Mott looked at his watch.
"Well, I guess that's it," Brown said. "Thanks a lot, Mr Mott."
"Thanks," Kling said.
The moment they were out on the street again, Brown said, "You think he's gay?"
"He was wearing a wedding band."
"I caught it. That doesn't mean anything."
"What's a butler's table?" Kling asked.
"I don't know," Brown said, and looked up at the sky. "I hope Carella gets good weather tomorrow," he said.
Deputy Inspector William Cullen Brady was telling the trainees that he took no credit for organizing the hostage negotiating team. Listening to him, Eileen felt uncomfortable because she thought she was overdressed.
This was the first meeting of the training class.
Thursday morning, the nineteenth day of July. Nine o'clock.

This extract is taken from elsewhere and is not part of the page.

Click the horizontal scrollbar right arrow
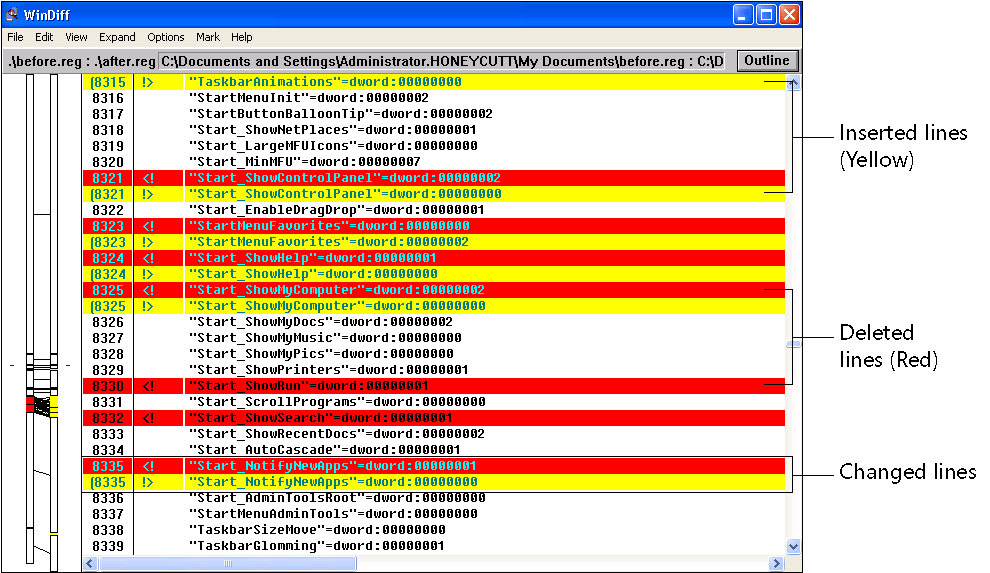990x573 pixels. [777, 564]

For work she'd normally have worn either slacks or a wide skirt, comfortable shoes, big tote bag - unless they were dolling her up for the street. But she hadn't decked herself out as a decoy since the night she'd killed Robert Wilson. Bobby. She supposed that was known as shirking the work. Not precisely doing the job for which she was getting paid. Which was why she was here today, she guessed. So she could go back to doing an honest job someplace in the department.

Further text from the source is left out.